MICROSOFT SURFACE GO 2 REVIEW

Microsoft’s

Surface GO 2

Microsoft's Surface Go 2 is easy to fall in love with but hard to live with.

The small tablet has updates in it that go a long way toward addressing the problems with the original Surface Go, but not entirely. The screen is bigger, and there’s an option for a faster processor, both of which make this a better computer.

It starts at $399.99, but that price isn’t really what you’ll pay. It would be silly to get a Surface Go 2 without a keyboard, so add $100 for that. At five hundred bucks, though, it’s a category where you will find competing products that do many of the things the Surface Go 2 does but better. If you spring for the faster processor ($730 with a keyboard), that’s even more true.

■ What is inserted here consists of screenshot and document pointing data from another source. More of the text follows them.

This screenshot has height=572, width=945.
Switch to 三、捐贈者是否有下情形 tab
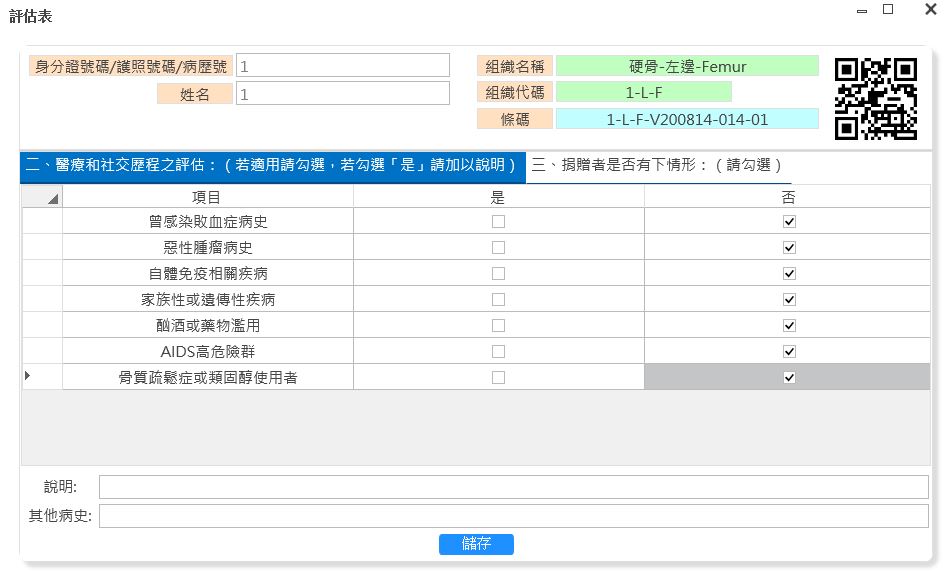click(x=657, y=166)
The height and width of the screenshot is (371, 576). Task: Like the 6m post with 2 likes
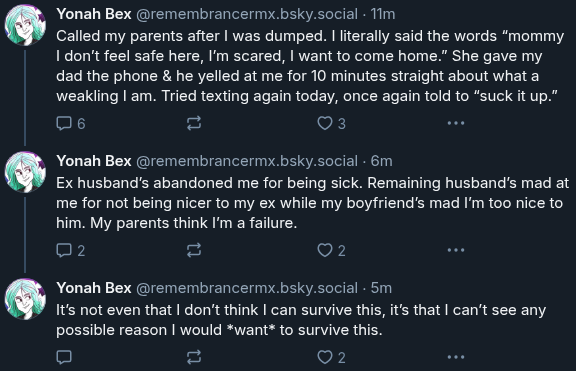(x=331, y=251)
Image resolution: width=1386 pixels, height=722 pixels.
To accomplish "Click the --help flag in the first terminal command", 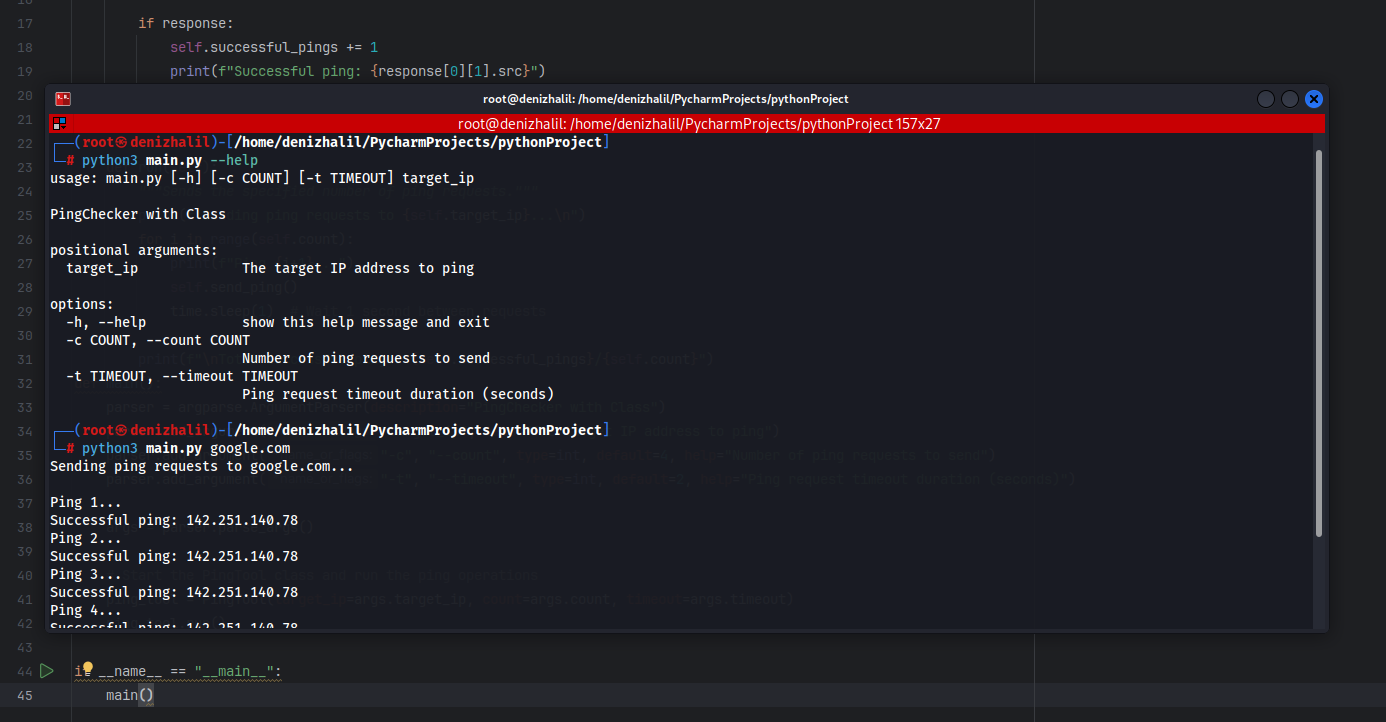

The only thing those competing products can’t do is be a little tablet that happens to run Windows 10. So the question is simple: how much do you need that?

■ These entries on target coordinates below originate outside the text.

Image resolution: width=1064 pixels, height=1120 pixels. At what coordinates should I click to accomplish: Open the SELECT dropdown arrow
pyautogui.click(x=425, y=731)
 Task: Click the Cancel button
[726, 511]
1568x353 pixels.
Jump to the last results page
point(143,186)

If you’re unfamiliar, the Surface Go 2 is a Windows tablet that’s about the same size as a regular iPad or the 11-inch iPad Pro. But because it’s a Surface, it has a few accouterments that iPads lack. It has a kickstand that works at any angle, a microSD card slot for expandable storage, a Surface connector to go along with its USB-C port, and a headphone jack.

Maybe my favorite thing about Surface hardware these days is a camera that’s actually where it belongs on the top of the screen when in landscape orientation. It works with Windows Hello for logging in with your face and looks much better on videoconferences than laptops with puny sensors inside their thin laptop lids. It’s one of the benefits of putting all of the computer guts behind the screen.

Other than increasing the screen size, Microsoft hasn’t changed a single thing about the body on the Surface Go 2. It still has gently curved corners, feels solidly built, and works with all of the same accessories — including the keyboard.

 


Unfortunately, that keyboard still has a bit too much flex to it. When I’m using the Surface Go 2 on my lap (where, really, it feels like it belongs), if I rest my hands too heavily on the palm rests, it will click the mouse on me. And maybe because there’s less room for magnets in the bezel, the keyboard sometimes doesn’t stay up at an angle when you press down on it.

But the screen is the major change here: it’s now 10.5 inches diagonally (and still at a 3:2 aspect ratio). It has a 1920 x 1280 resolution, and although it doesn’t get super bright, I think it looks good. Even though it’s not that much bigger than the first iteration, it feels much less cramped. Plus, as a bonus, the bezels are no longer vaguely, embarrassingly large.


There’s nothing else like the Surface Go 2. But while the idea of a little Windows 10 tablet is appealing, I’m not entirely sure it’s really practical. It’s a tiny niche for a small computer.